Wczoraj udało mi się na aukcji takie coś upolować. Nie wiem czy oryginał (mam nadzieję, że troszkę tak), nieważne czy jeździ, niby wyrejestrowany, i rocznik też podobno 1983. Ale co istotne - mnie się PODOBA i to się liczy.
Oczywiście do dłubania zanabyłem, bo zawsze chciałem.
I na razie muszę po nią pojechąć - kawałek bo 200km w jedną stronę. A że haka i przyczepki jeszcze się nie dorobiłem, to muszę ją zmieścić do środka. I tutaj szybkie pytanie o demontaż:
kół, tylengo błotnika i przedniego zawieszenia. Niby żadnej filozofii nie ma, ale jak przyjade na miejsce wolałbym, żeby bezproblemowo poszło.
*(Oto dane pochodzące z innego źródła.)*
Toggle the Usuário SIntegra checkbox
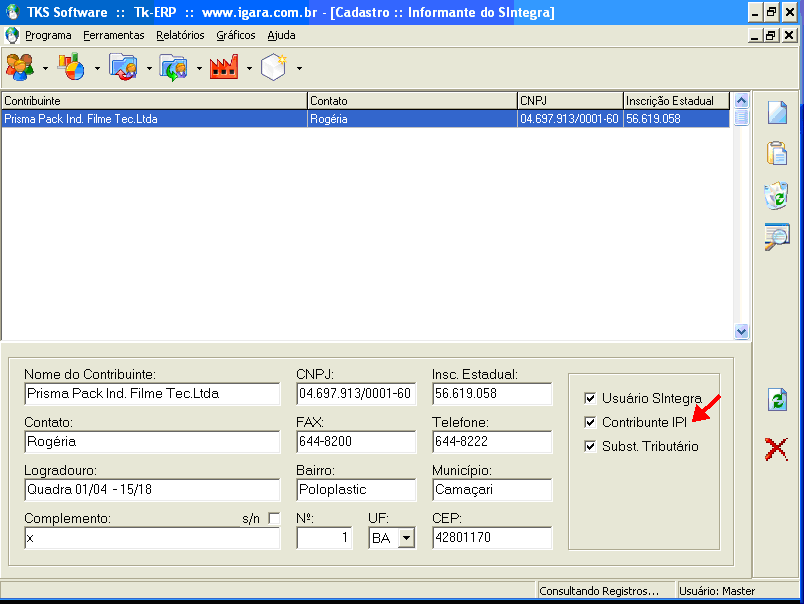The width and height of the screenshot is (804, 604). (x=590, y=397)
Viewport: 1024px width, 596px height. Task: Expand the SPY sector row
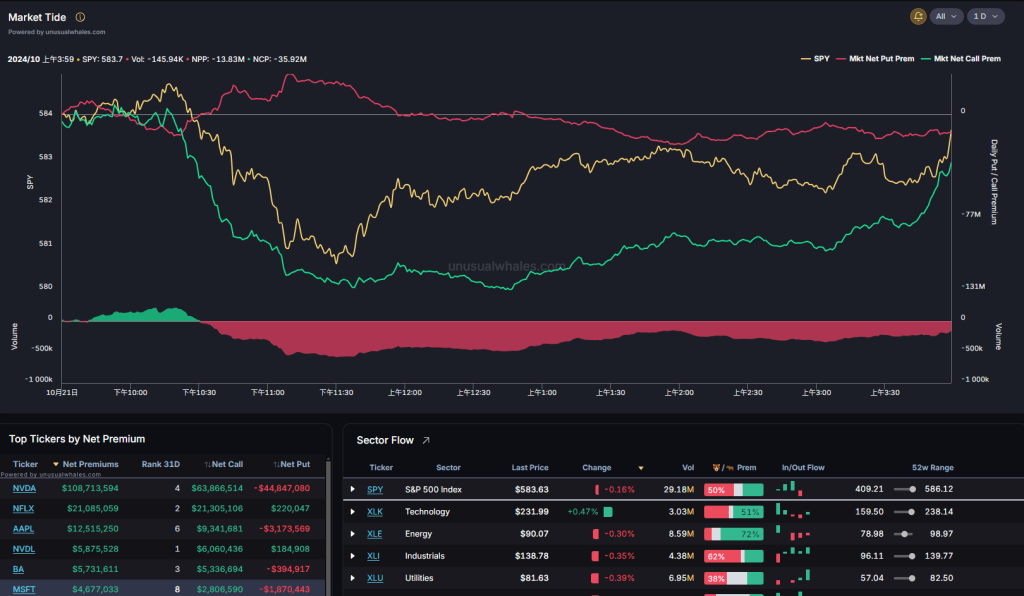pos(352,489)
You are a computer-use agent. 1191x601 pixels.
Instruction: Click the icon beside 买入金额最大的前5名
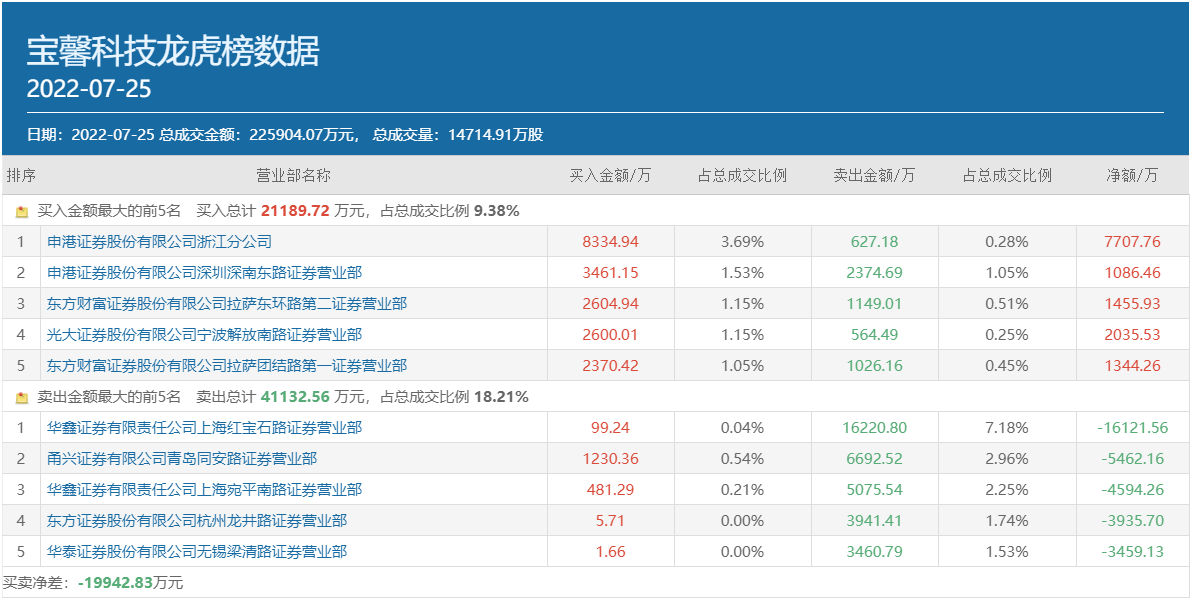pos(22,212)
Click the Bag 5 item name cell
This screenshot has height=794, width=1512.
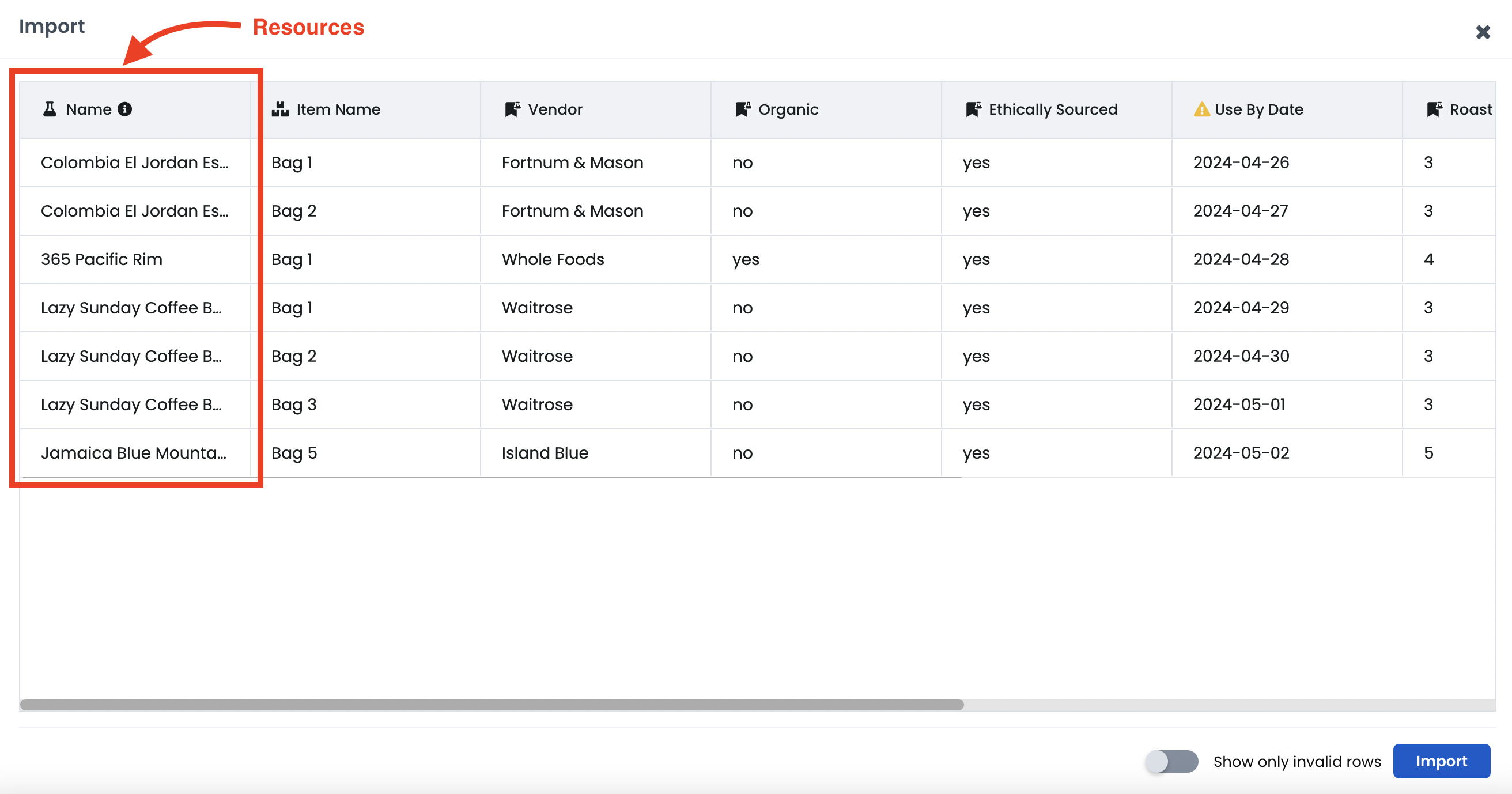pos(294,453)
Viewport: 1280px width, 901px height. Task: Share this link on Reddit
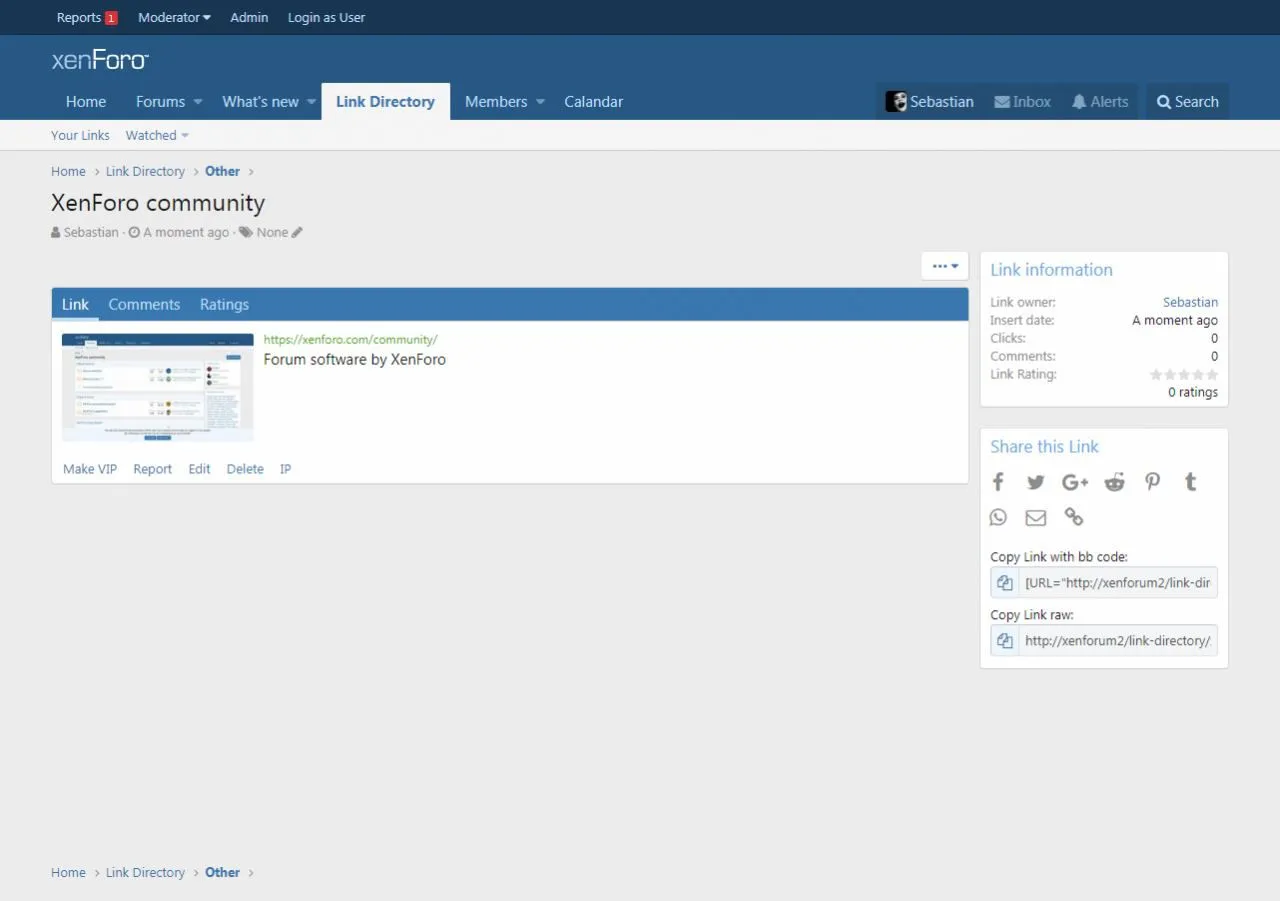(1114, 482)
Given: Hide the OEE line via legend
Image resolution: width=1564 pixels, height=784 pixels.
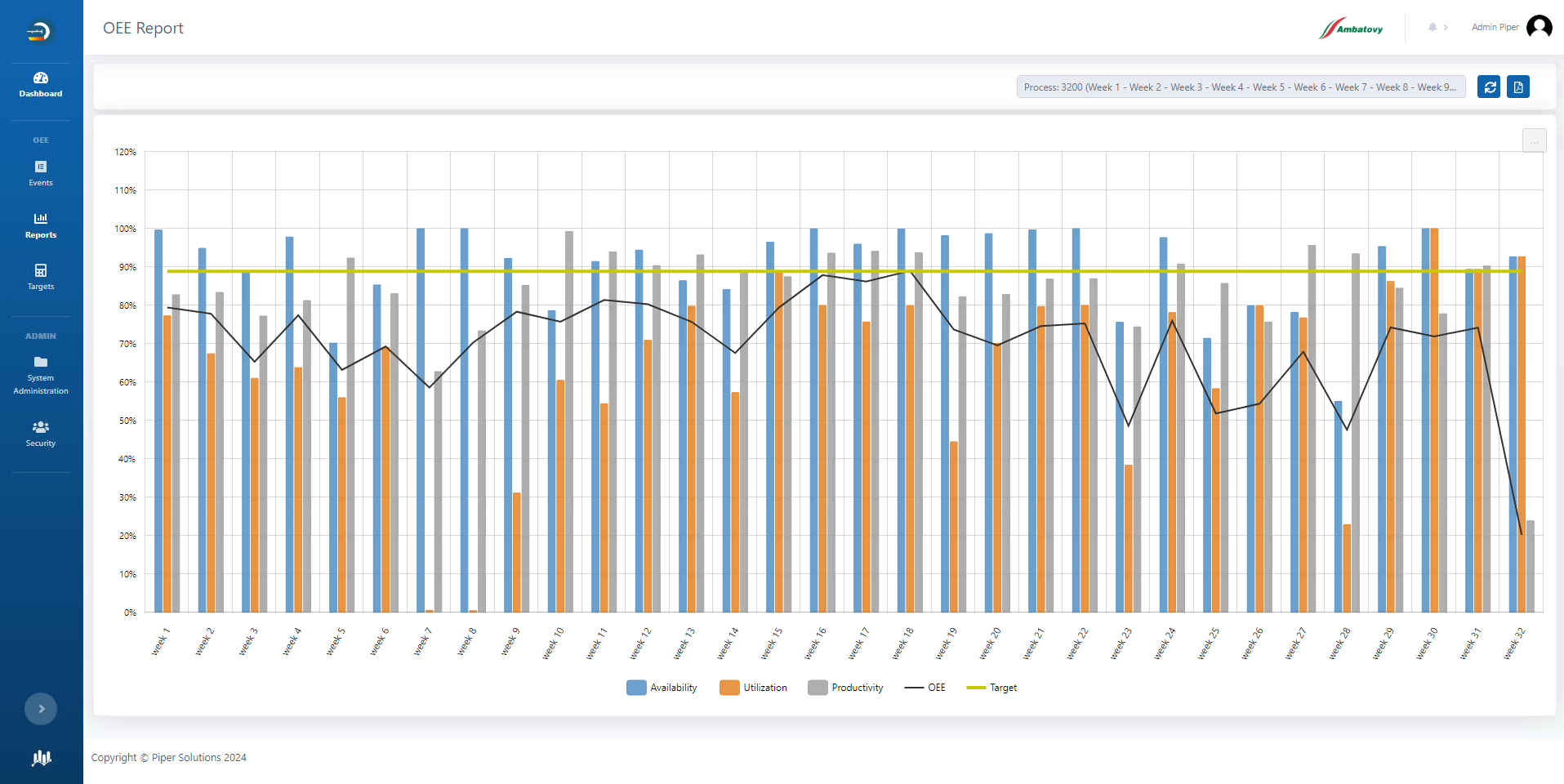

I pytanie o tylny błotnik - czy demontaż w miarę bezproblemowy - czy jakas śrubka np. gdzieś maksymalnie trudno odstępna i będzie problem. To samo z przodem - bo w sumie może wystarczy, że same lagi odkręce - czy półkę też łatwo można ściągnąc.
Podpowiecie coś tak dla pewności, żeby niespodzianki nie było?